I sat in the shade to wait, but our split had me pretty rattled. It struck me that I couldn’t even trust that he’d waited for me at the trailhead. Perhaps, he’d just continued on, as he’d already done earlier. It had gone from being a pretty nice, typical day to one of a lot of uncertainty and stress. I felt a lot of guilt and ownership of the situation, since I was the one most reluctant to downclimb the drop into the slot and had also steered us wrong when it came to finding the side canyon entrance (I re-read Trailcrew’s notes later and it was on the right side…oops).

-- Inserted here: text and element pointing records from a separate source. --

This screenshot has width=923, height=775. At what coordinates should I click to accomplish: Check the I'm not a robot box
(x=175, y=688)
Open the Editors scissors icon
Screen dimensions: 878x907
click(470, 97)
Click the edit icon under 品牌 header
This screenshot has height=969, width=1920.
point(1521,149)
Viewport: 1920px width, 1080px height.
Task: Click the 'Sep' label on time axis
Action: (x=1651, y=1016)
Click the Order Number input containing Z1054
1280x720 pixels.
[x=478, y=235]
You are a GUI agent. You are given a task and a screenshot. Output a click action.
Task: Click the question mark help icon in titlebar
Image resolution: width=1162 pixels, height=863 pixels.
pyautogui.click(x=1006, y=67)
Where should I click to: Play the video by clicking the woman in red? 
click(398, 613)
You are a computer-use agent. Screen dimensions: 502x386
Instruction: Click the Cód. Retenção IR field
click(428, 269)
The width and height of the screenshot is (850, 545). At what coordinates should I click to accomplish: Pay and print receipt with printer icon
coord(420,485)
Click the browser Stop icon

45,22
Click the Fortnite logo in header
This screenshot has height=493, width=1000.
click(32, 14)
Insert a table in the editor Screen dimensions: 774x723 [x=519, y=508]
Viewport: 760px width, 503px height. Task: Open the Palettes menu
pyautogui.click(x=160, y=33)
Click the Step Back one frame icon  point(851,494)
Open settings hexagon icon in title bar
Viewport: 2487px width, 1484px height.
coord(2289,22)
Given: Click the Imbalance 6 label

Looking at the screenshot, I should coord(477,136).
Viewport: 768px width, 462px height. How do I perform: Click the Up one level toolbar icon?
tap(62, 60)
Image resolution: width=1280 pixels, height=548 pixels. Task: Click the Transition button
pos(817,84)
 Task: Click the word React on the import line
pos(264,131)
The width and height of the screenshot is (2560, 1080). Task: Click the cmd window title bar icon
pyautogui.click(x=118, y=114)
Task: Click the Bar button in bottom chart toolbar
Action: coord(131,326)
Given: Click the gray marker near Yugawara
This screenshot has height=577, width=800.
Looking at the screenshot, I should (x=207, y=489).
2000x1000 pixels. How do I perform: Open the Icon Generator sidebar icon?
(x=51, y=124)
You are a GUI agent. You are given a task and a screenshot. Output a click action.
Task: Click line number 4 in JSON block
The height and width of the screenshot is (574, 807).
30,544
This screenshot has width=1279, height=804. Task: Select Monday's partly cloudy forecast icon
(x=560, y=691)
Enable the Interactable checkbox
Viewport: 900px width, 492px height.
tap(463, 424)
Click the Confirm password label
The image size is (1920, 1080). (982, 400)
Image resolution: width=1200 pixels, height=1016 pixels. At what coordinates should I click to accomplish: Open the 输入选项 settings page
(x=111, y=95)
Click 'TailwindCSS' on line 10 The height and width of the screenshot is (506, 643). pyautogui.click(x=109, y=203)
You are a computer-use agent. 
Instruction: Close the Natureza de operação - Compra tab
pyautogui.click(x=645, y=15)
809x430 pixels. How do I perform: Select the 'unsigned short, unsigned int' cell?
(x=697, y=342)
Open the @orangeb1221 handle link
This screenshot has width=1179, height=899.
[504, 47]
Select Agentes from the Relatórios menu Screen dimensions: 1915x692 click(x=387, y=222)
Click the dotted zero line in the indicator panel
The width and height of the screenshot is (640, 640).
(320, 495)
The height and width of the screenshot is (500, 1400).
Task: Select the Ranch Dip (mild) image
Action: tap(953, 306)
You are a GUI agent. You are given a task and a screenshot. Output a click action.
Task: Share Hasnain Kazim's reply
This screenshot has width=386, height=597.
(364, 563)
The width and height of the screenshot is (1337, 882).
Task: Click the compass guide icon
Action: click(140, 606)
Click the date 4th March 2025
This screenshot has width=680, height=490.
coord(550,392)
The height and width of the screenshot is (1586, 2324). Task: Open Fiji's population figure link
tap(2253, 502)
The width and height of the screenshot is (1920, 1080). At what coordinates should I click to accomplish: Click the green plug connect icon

After only a few minutes, Tom arrived, obviously surprised to see me there. We didn’t speak further on the matter. Fortunately we had another option, which we should have considered from the get-go. If we went further down the road to the beginning of Hackberry Canyon, ultimately our goal anyway, the upper canyon was reported to be very easy and non-technical. So we walked the 1.5 mile road from the trailhead back to the main road, arriving at the same point we’d been some 7 hours before. All told, it was about an 11 mile round trip going nowhere. But you can’t say we didn’t try! Well, I did feel rather defeated that we didn’t investigate the drops further, but they did look a bit sketch. This was the first instance where my skills really weren’t up to par for this route, and it did shake my confidence quite a bit. But another lesson I should have learned from this situation was that there were other options, and success was all about being prepared and knowing what the other options were.

We walked the main road for another few miles and at least were able to flag down a nice couple from Oregon to take our jugs and trash. They also offered us a ride to Tropic, but I was pretty hellbent on finally getting into the canyon and back on track at that point. We turned off on a jeep road which brought us all the way to the mouth of Hackberry. I didn’t have much beta on this alt and so I didn’t know what to expect. Thankfully, the wash into the canyon was a cakewalk! The sand was very compact and flat and the canyon walls just tight enough to be pretty awe-inspiring. I was very pleased with the final result of the day, making it easy to forget our earlier struggles…at least for the time being.

We made camp right at the confluence of Hackberry and Round Valley Draw. This way we could go on a side trip up RVD in the morning, to cover what we’d missed. It was a very nice campsite…no water but flat and scenic. We didn’t get very far down the official trail this day…just 9 miles, but I guess we made up for the time ‘wasted’ by taking the alternate out of Escalante. We still had plenty of food and water and were in no rush.